• _DOCUMENT TEXT_
Monday evening. The phone rings. It's the agent of my mobile service provider, addressing me as Mr Patel and asking me if I want an add-on card for my non-existent wife. I tell her for the umpteenth time that I am not Mr and, No, I am not interested.

Tuesday morning. I receive an email from them. My needs haven't changed, so I delete the message without opening it.

Friday evening. Another call from the agent. Now, I'm getting a bit irritated to be contacted three times in one week. I tell them I am ready to move to another service provider and to take me off their telemarketing list. I would hate to change my telephone number, but the hassle factor has reached an unacceptable level.

Opt out, screen out, throw out

The result. Though I was satisfied with the quality of the product and the level of service, I became a disgruntled customer. I may not purchase from the company when a future need arises, and I may tell my family and friends about the bad experience. (Besides, writing about it.) Thanks, but no thanks.

If you are a typical mobile phone user, you receive three or more credit card solicitations a month. Five or more personal loan and home loan telephone calls a month. And usually, you don't respond. You just throw the mail into the trash or bang down the phone.

Credit card issuers and loan service providers mail and call millions of people every year. With responses of less than 1%, it means 99% of their marketing budget and precious time was wasted, contacting me and others like me.

Right customer, wrong message

The only thing that interests me (especially within the relatively short duration of a telephone contact) is my needs, my pain, my problems and how you can solve them. What you have is only meaningful within this context.

• _RECORDED INFORMATION_
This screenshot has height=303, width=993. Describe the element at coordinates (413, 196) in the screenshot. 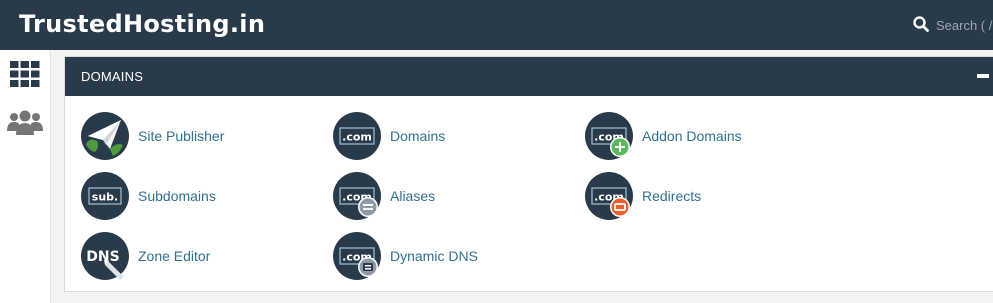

• _WORK TO BE COMPLETED_
In the text about telemarketing, what response rate is given for the mail and calls that credit card issuers and loan service providers send out?

• _SOLUTION TO THIS TASK_
Less than 1%.